Abstract
In this talk, I will share our team’s journey in developing the SEA-LION LLMs—a family of open large language models designed to better understand Southeast Asian languages, cultural nuances, and context. I will discuss our motivations, key design decisions, and the technical (as well as non-technical) challenges we faced throughout development. I will also highlight how our commitment to regional community-building and the creation of a comprehensive evaluation suite for Southeast Asia have uniquely positioned us in a competitive landscape, enabling strategic co-development partnerships with regional leaders like Gojek and global AI companies such as NVIDIA and DeepMind.
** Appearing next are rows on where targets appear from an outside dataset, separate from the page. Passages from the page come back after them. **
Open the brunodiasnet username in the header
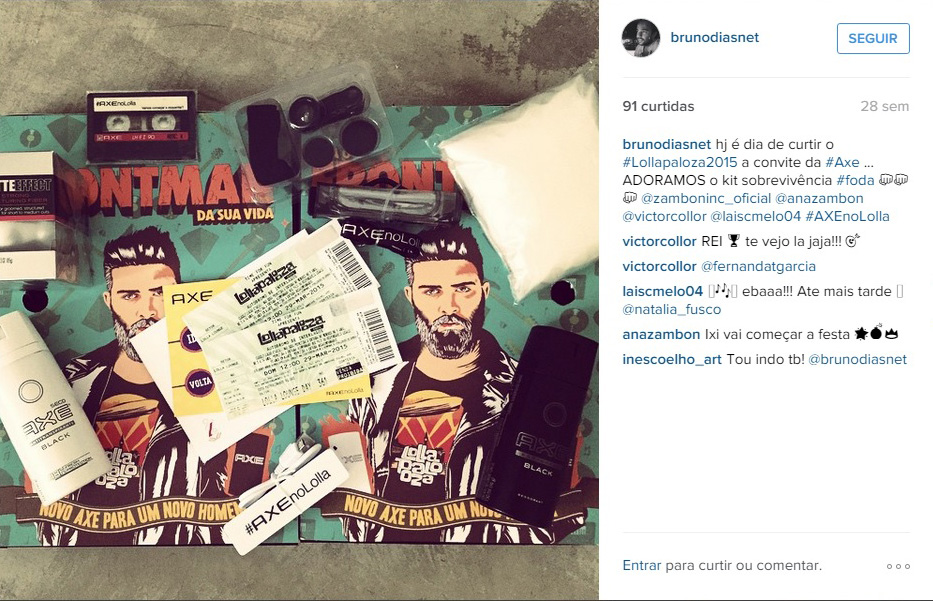Screen dimensions: 933x601 coord(715,37)
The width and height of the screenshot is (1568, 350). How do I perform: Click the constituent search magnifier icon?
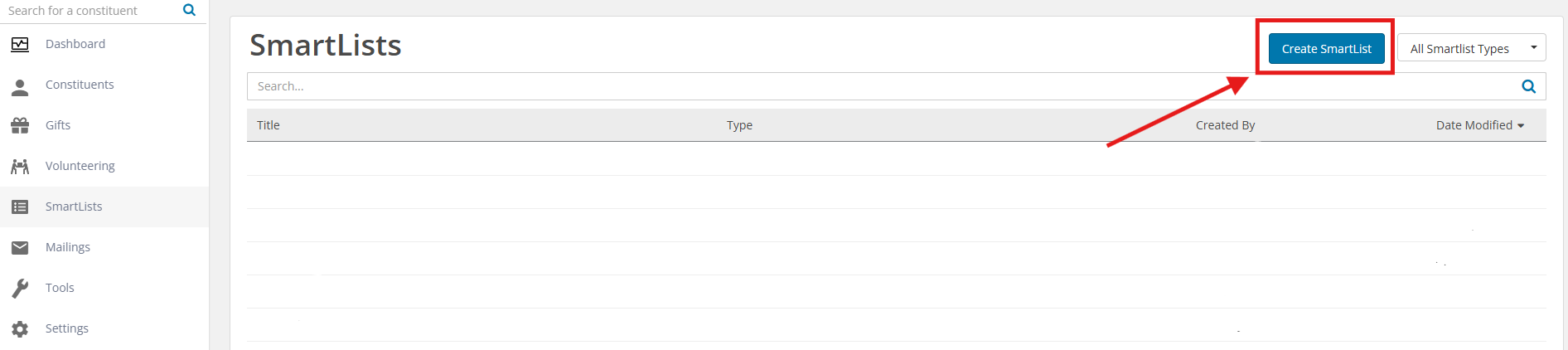190,10
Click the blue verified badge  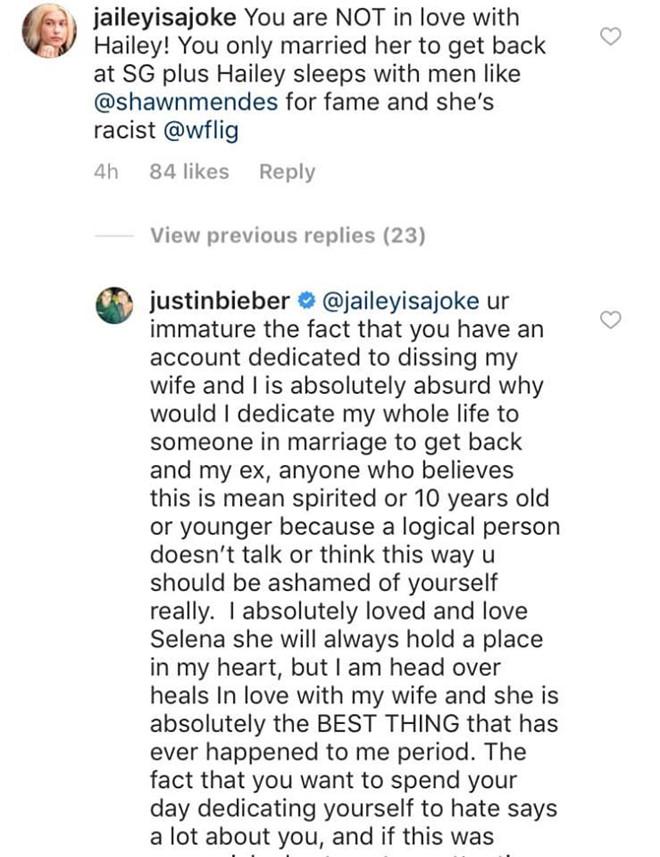(x=307, y=301)
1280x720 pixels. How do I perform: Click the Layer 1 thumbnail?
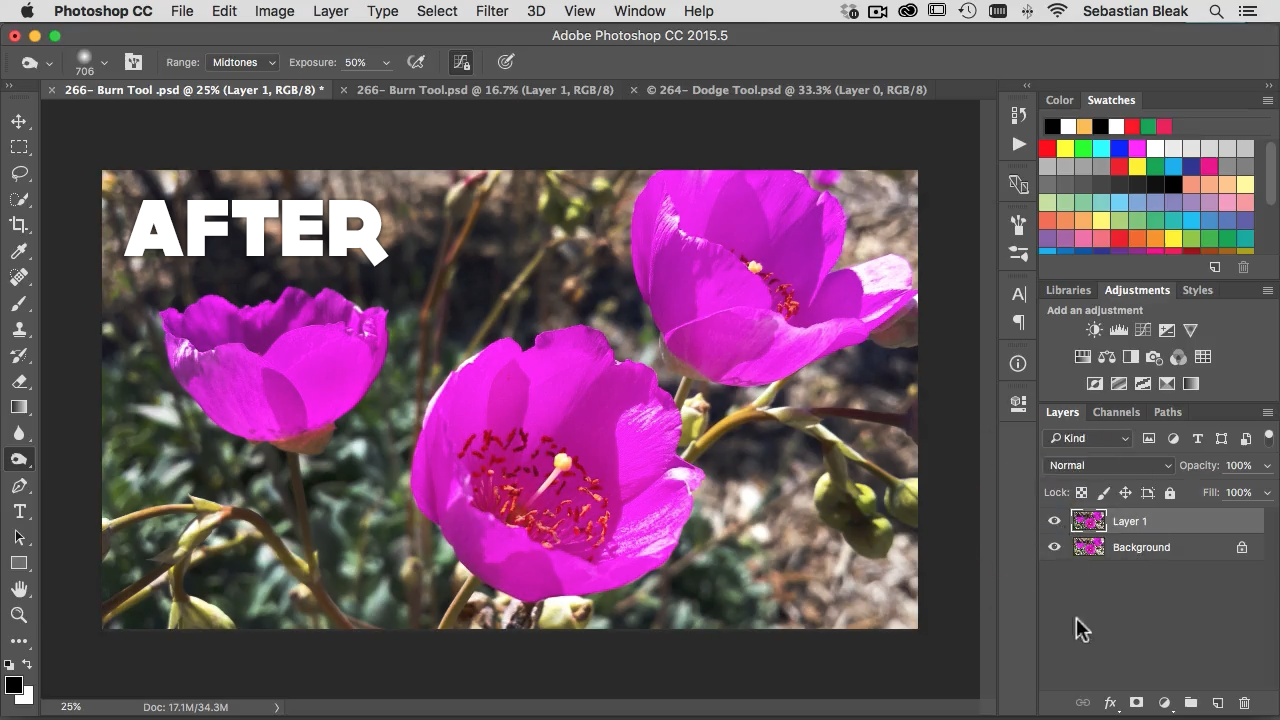click(x=1088, y=521)
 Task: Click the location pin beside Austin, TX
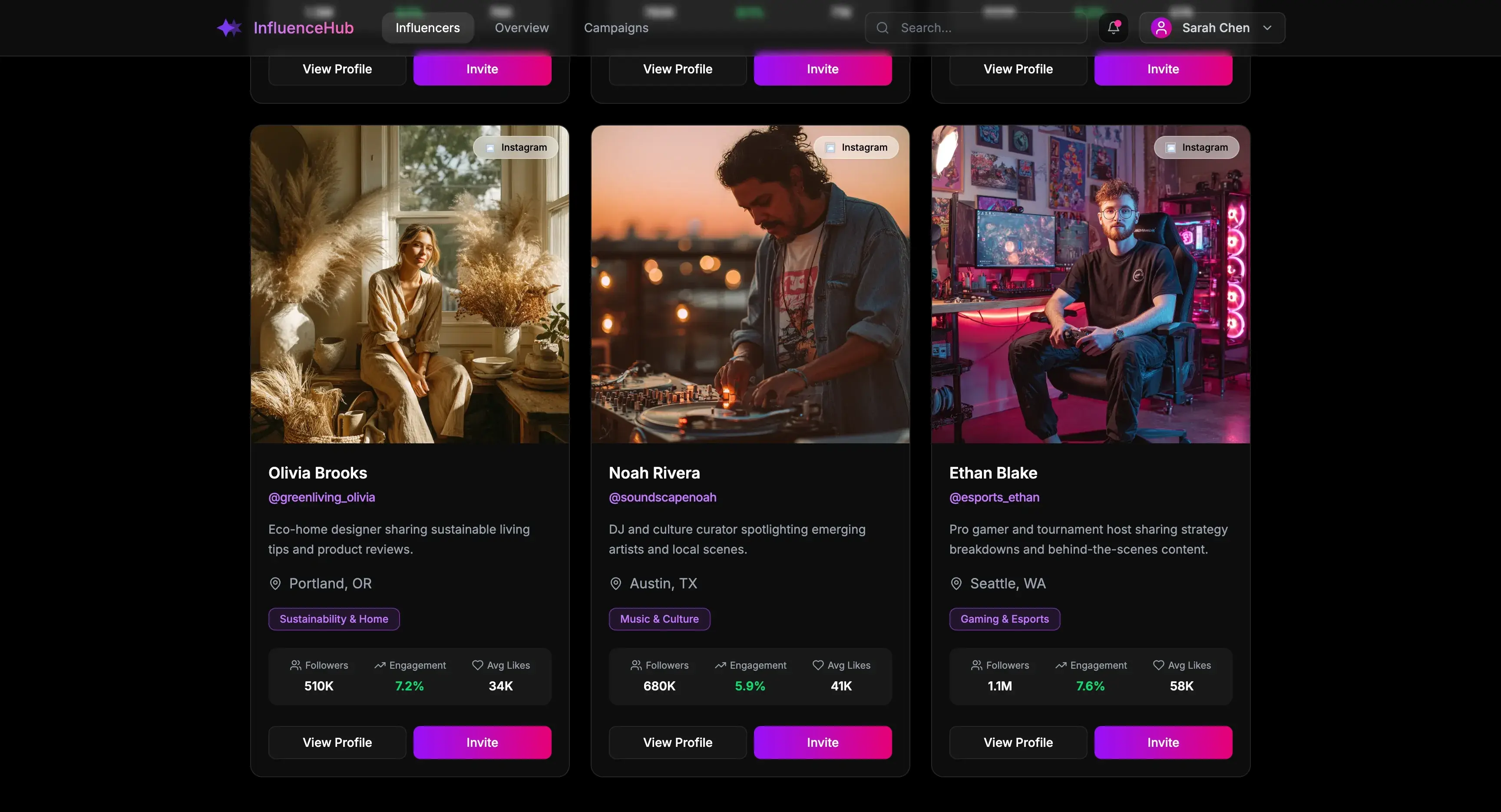[x=615, y=584]
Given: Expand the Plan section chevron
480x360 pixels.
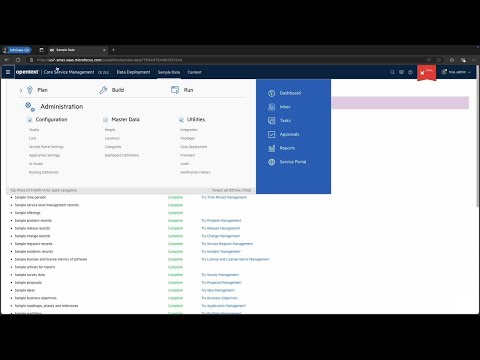Looking at the screenshot, I should pos(21,90).
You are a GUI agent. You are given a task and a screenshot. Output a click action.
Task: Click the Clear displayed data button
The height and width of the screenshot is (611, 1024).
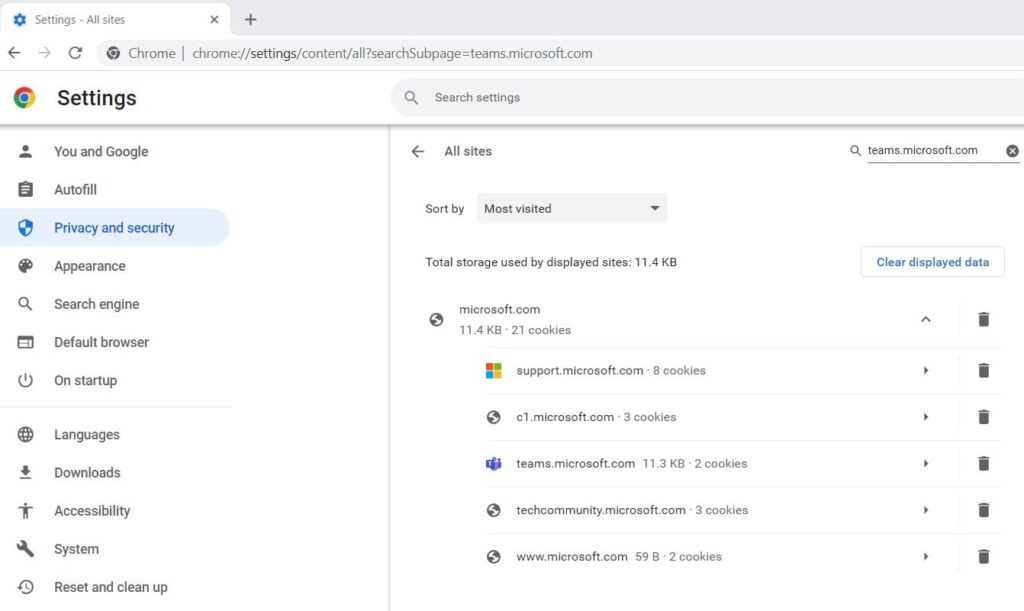click(932, 261)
Finally, I will outline our vision for leveraging the progress of the past two years to shape the next chapter of SEA-LION.
Bio
William Tjhi has nearly two decades of experience in applying machine learning to industry problems. He earned his PhD from NTU in 2008, focusing on unsupervised learning for text data. His career includes time at A*STAR, where he scaled up ML with distributed systems, and at GovTech, where he contributed to early data science efforts. As the lead NLP at Traveloka, he tackled the challenges of NLP in low-resource Bahasa Indonesia, inspiring him to initiate a program for building NLP resources for Southeast Asian languages at AI Singapore. William was a foundational engineer for AI Singapore's 100 Experiments and AI Apprenticeship Program. Currently, he leads applied research on Regional LLMs in AI Singapore's AI Products division, provides AI technical advisory to MDDI Translation Technology, and actively participates in regional AI communities like Data Science Indonesia, Data Science SG, and Cambodia's AI Forum.